A couple of phone calls located Candida Scott-Chatton at her office, the headquarters of the Countryside Protection Trust in Queen’s Gate Place – handily round the corner from her house, Swilley thought. She spoke to the woman’s secretary, who said her name was Shawna Weedon, and who told her that Scott-Chatton knew about Stonax’s death. ‘It’s on all the newscasts. It’s terrible. He was such a nice man. He used to come in a lot and he was always so friendly and polite. I really liked him.’
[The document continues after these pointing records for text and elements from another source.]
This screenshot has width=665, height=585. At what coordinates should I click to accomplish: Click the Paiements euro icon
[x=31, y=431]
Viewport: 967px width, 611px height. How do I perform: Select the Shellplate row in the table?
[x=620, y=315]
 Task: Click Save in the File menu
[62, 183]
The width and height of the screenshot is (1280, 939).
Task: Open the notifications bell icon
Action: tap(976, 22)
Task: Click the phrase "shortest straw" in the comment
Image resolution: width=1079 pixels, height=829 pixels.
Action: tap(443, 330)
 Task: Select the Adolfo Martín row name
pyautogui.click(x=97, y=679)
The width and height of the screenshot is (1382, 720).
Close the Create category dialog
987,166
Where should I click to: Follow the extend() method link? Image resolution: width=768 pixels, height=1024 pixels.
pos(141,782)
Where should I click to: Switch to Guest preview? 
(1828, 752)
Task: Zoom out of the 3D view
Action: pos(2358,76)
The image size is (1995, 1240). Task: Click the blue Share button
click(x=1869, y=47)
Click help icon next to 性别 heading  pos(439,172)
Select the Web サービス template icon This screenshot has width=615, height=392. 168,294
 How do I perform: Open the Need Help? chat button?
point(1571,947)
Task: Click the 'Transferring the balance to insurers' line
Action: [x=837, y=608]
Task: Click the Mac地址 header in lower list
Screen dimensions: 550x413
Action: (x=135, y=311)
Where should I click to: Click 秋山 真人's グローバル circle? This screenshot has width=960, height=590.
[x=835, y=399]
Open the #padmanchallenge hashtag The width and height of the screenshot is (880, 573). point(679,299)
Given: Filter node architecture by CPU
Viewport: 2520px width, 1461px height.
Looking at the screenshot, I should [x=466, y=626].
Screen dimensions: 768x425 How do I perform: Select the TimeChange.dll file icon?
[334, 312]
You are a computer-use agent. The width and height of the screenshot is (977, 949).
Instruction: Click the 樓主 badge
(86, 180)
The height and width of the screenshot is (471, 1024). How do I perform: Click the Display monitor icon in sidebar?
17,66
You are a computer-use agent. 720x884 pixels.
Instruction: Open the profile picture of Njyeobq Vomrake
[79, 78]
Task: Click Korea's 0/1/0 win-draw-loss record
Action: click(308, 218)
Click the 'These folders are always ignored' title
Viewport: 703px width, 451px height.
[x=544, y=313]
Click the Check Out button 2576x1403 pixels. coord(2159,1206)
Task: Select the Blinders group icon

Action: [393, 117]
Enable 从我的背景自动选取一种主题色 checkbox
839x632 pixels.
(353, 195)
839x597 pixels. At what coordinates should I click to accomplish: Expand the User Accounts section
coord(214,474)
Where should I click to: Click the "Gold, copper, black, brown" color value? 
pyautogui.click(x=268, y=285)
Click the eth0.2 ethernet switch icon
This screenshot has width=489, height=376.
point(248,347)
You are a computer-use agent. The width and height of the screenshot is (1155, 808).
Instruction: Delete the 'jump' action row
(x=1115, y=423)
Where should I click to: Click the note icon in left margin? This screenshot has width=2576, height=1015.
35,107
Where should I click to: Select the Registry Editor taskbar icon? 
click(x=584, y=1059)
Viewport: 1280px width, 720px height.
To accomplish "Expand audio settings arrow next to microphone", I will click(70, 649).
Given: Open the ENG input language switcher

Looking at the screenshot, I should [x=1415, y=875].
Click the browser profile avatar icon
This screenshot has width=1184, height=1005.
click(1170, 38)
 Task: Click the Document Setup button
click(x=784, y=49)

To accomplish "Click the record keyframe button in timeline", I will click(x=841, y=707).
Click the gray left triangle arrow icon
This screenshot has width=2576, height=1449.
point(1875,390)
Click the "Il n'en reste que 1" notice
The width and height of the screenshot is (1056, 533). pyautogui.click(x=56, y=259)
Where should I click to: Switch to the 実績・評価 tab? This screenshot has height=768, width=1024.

‘I’ll come round straight away and talk to her,’ Swilley said.

The office was on the ground floor of one of those splendid white-stuccoed Kensington houses, so the inside spaces were lofty and grand, with plenty of what was known to viewers of house makeover programmes as ‘original feachers’. There were two rooms, and the rear one was labelled Reception and Enquiries. It had the massive marble fireplace with an oil painting over it of a man with a funny hat and a red coat holding a horse, and was furnished with dark blue carpet, a visitor’s sofa, and a coffee table on which were spread various appropriate magazines, such as Country Life, The Lady, Horse and Hound, and the Trust’s own glossy quarterly, cutely entitled Countryside Matters.